• CHALLENGE: Can you lay out every line of the entries below as a numbered list, leaving out the blank lines?

─── ITEMS ───

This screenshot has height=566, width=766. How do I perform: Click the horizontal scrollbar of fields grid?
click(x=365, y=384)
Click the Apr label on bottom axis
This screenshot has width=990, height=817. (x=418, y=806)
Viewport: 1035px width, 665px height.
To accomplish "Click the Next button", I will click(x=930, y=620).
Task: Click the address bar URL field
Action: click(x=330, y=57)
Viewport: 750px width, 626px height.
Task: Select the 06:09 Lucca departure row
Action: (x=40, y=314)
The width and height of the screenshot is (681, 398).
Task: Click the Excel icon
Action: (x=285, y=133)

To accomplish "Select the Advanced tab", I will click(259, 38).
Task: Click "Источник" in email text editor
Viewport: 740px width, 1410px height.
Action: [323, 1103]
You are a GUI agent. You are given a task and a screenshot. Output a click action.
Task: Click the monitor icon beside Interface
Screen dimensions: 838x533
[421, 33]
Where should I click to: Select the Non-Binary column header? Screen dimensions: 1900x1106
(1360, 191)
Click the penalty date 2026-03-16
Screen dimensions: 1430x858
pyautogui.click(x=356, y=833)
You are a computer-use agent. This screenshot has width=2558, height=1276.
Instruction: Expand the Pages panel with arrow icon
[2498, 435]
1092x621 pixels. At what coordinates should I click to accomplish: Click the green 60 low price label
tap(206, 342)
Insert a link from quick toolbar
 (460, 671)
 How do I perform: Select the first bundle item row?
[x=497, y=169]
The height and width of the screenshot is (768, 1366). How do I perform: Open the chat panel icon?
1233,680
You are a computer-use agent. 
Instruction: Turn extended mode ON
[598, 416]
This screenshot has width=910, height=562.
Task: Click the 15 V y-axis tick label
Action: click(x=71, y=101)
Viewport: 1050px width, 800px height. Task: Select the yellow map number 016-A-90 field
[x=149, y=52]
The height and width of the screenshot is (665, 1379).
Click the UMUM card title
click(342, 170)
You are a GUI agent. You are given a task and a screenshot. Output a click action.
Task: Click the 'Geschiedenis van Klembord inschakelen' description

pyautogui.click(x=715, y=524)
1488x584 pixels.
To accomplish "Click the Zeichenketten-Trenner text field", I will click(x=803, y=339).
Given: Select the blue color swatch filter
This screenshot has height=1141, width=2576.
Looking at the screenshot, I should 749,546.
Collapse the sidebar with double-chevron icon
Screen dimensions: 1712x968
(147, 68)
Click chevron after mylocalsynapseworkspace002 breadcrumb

───

• EXPECTED ANSWER:
1. This screenshot has height=566, width=766. How do I perform: Click the horizontal scrollbar of fields grid?
2. click(x=365, y=384)
3. Click the Apr label on bottom axis
4. This screenshot has width=990, height=817. (x=418, y=806)
5. Viewport: 1035px width, 665px height.
6. To accomplish "Click the Next button", I will click(x=930, y=620).
7. Task: Click the address bar URL field
8. Action: click(x=330, y=57)
9. Viewport: 750px width, 626px height.
10. Task: Select the 06:09 Lucca departure row
11. Action: (x=40, y=314)
12. The width and height of the screenshot is (681, 398).
13. Task: Click the Excel icon
14. Action: (x=285, y=133)
15. To accomplish "Select the Advanced tab", I will click(259, 38).
16. Task: Click "Источник" in email text editor
17. Viewport: 740px width, 1410px height.
18. Action: [323, 1103]
19. You are a GUI agent. You are given a task and a screenshot. Output a click action.
20. Task: Click the monitor icon beside Interface
21. Screen dimensions: 838x533
22. [421, 33]
23. Where should I click to: Select the Non-Binary column header? Screen dimensions: 1900x1106
24. (1360, 191)
25. Click the penalty date 2026-03-16
26. Screen dimensions: 1430x858
27. pyautogui.click(x=356, y=833)
28. You are a computer-use agent. This screenshot has width=2558, height=1276.
29. Instruction: Expand the Pages panel with arrow icon
30. [2498, 435]
31. 1092x621 pixels. At what coordinates should I click to accomplish: Click the green 60 low price label
32. tap(206, 342)
33. Insert a link from quick toolbar
34.  (460, 671)
35.  How do I perform: Select the first bundle item row?
36. [x=497, y=169]
37. The height and width of the screenshot is (768, 1366). How do I perform: Open the chat panel icon?
38. 1233,680
39. You are a computer-use agent. 
40. Instruction: Turn extended mode ON
41. [598, 416]
42. This screenshot has width=910, height=562.
43. Task: Click the 15 V y-axis tick label
44. Action: click(x=71, y=101)
45. Viewport: 1050px width, 800px height. Task: Select the yellow map number 016-A-90 field
46. [x=149, y=52]
47. The height and width of the screenshot is (665, 1379).
48. Click the UMUM card title
49. click(342, 170)
50. You are a GUI agent. You are given a task and a screenshot. Output a click action.
51. Task: Click the 'Geschiedenis van Klembord inschakelen' description
52. pyautogui.click(x=715, y=524)
53. 1488x584 pixels.
54. To accomplish "Click the Zeichenketten-Trenner text field", I will click(x=803, y=339).
55. Given: Select the blue color swatch filter
56. This screenshot has height=1141, width=2576.
57. Looking at the screenshot, I should 749,546.
58. Collapse the sidebar with double-chevron icon
59. Screen dimensions: 1712x968
60. (147, 68)
61. Click chevron after mylocalsynapseworkspace002 breadcrumb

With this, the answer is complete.